Stomach pain is usually called “abdominal pain.” Not all stomach pain symptoms actually originate in your belly.

Stomach pain isn’t a disorder by itself. That’s because hundreds of different medical conditions could be causing your pain.

Whatever your underlying cause of stomach pain, it’s common to experience these additional symptoms:

  • Bloating
  • Constipation
  • Diarrhea
  • Gas
  • Nausea

Causes of

Stomach Pain

Three of the most common conditions causing stomach pain include irritable bowel syndrome (IBS), gastroenteritis, and urinary tract infections (UTIs).

Irritable Bowel Syndrome

There’s no singular reason that people start suffering from IBS. It could be caused by genetics, or it could be due to changes in lifestyle or environment. Other possible causes of IBS include the use of antibiotics and stress in your day-to-day life.


Known by its more common name of “stomach flu,” gastroenteritis is a viral or bacterial infection affecting your intestines. While bacterial and foodborne illnesses such as salmonella can cause gastroenteritis, the most likely culprit is one of several viruses.
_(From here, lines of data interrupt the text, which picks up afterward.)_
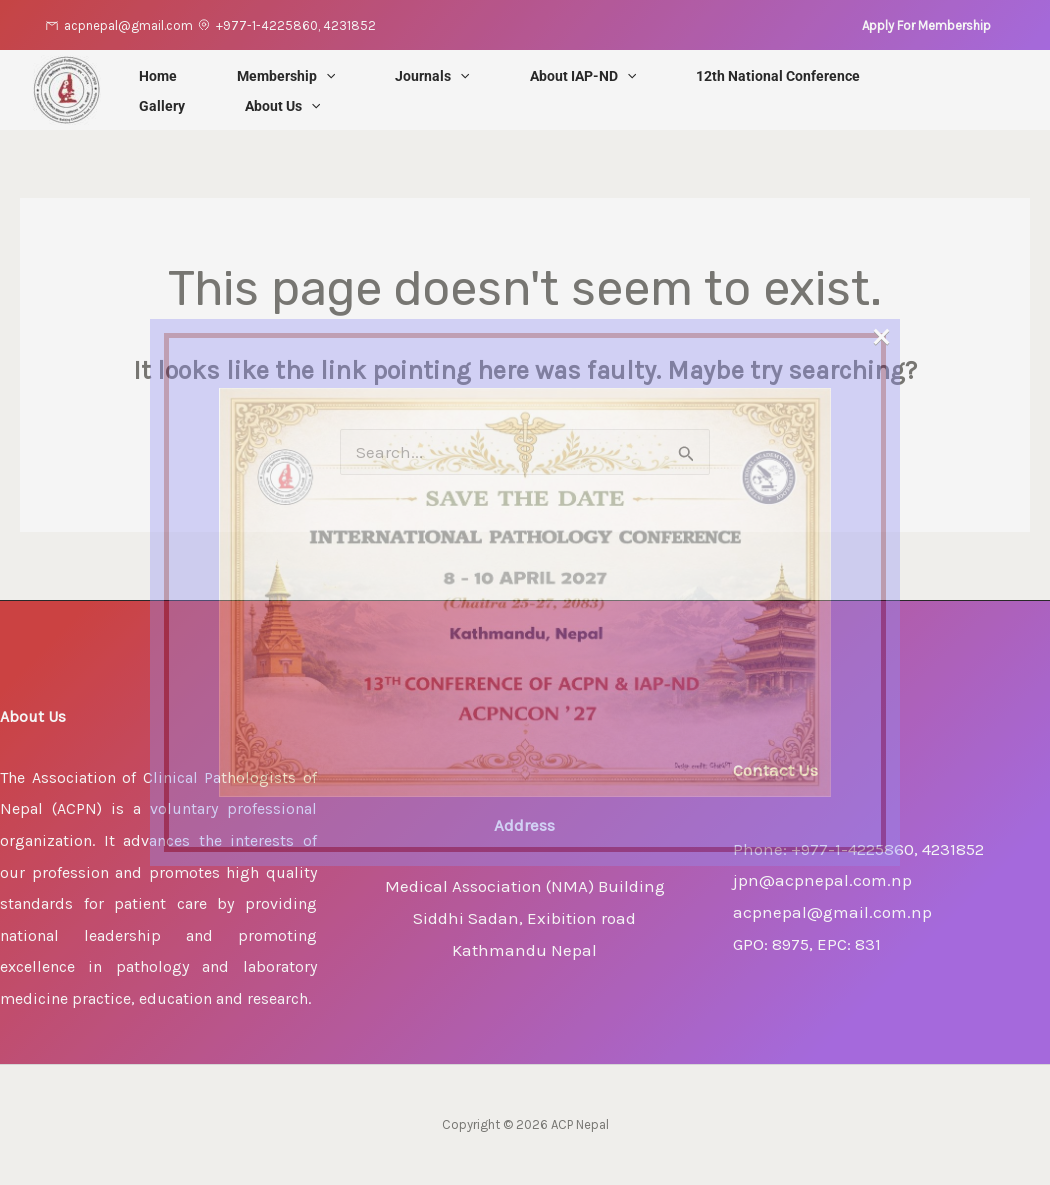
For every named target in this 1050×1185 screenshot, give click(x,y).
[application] (326, 76)
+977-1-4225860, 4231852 (296, 25)
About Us (282, 106)
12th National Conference (778, 76)
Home (158, 76)
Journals (432, 76)
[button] (926, 25)
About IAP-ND (583, 76)
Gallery (162, 106)
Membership (286, 76)
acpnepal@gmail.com (128, 25)
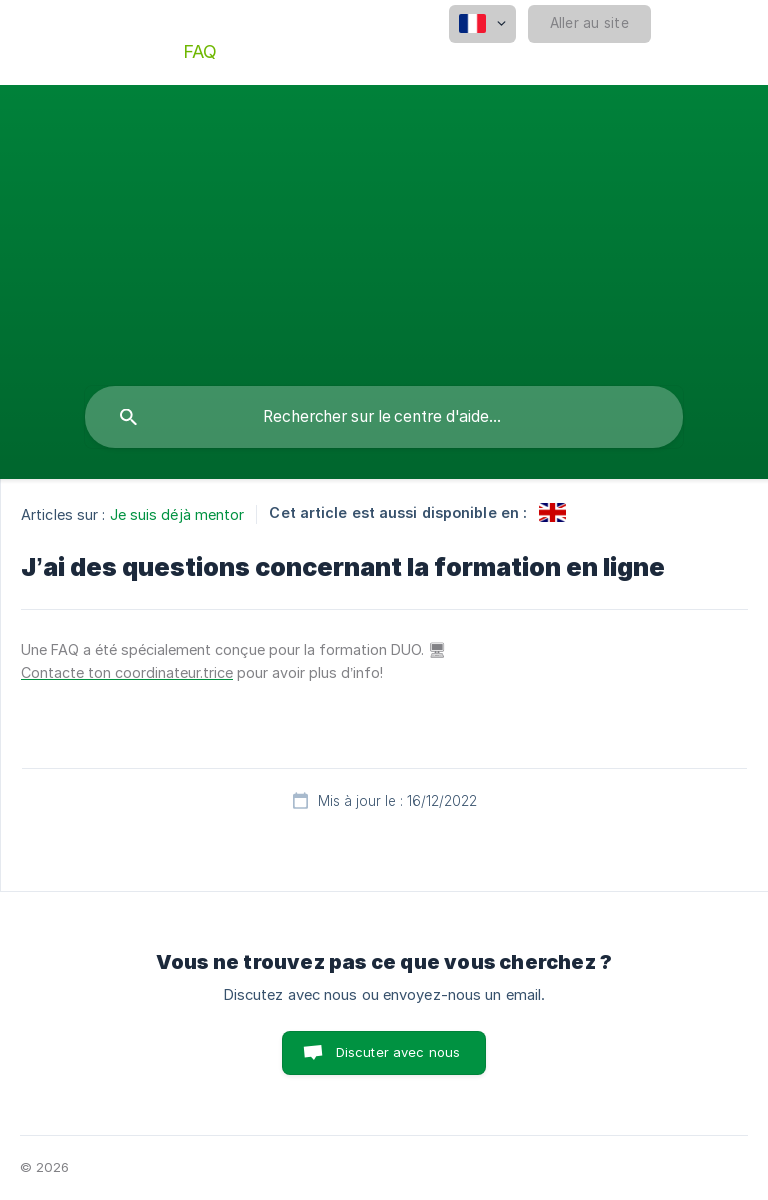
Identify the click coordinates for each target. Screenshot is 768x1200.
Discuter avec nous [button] (398, 1052)
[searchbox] (384, 417)
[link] (552, 512)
Causes of gastroenteritis include:

  • Inhaling droplets of infected body fluids
  • Norovirus exposure in adults
  • Rotavirus exposure in children
  • Transmission of a virus via unwashed hands
Urinary Tract Infection (UTI)

If you have a UTI, you can experience stomach pain symptoms. Women are at higher risk for UTIs. By not wiping from front to back, you can introduce colon-based bacteria like E. coli into the urinary tract. These bacteria then sneak up the tract and set off a nasty chain of events. Sex may also spread bacteria to the urethra and cause a UTI.
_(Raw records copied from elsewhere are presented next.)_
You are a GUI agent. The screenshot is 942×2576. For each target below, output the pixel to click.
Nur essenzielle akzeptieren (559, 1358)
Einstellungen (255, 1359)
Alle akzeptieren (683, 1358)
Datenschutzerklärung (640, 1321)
Other health factors that increase your risk of severe or frequent infections:

  • Diaphragms
  • Immune system suppression
  • Kidney stones
  • Menopause
  • Pregnancy
Other Causes

Additional medical causes of stomach pain include:

  • Appendicitis
  • Gastroesophageal reflux disease (GERD)
  • Hernias
  • Kidney stones

Should I be worried?

Stomach pain itself isn’t necessarily worrisome, and you shouldn’t be concerned about the occasional episode of abdominal discomfort or other symptoms like gas and nausea.

If you have IBS, gastroenteritis, or a UTI, you might need to see a doctor to manage or resolve your illness. For example, UTIs will only clear up with medication.

However, there are certain serious, and less common, symptoms accompanying stomach pain that require immediate medical attention:

  • Abdominal swelling
  • Blood in your stool or vomit
  • Constant, severe abdominal pain
  • Difficulty breathing
  • Fever
  • Stomach hurts when touched
  • Unexplained, rapid weight loss
  • Yellowing skin

Schedule a visit online or from our iOS or Android app today. Find a neighborhood ZOOM+Care clinic near you in Portland, Seattle, Salem, or Vancouver.

Stomach Pain

Prevention Tips:

It’s difficult to prevent stomach issues entirely. So many illnesses and conditions could be causing your pain; however, these general tips could help you avoid the more common causes of stomach pain:

  • Prevent UTIs by staying hydrated. Frequent urination flushes bacteria that may be hanging out in your urinary tract.
  • Thoroughly wash and dry your hands. Drying is important -- the viruses that cause gastroenteritis love wet surfaces.
  • Manage your IBS. Unfortunately, IBS isn’t preventable. But getting exercise, reducing your intake of bothersome foods, and quitting smoking may lengthen the time between IBS episodes.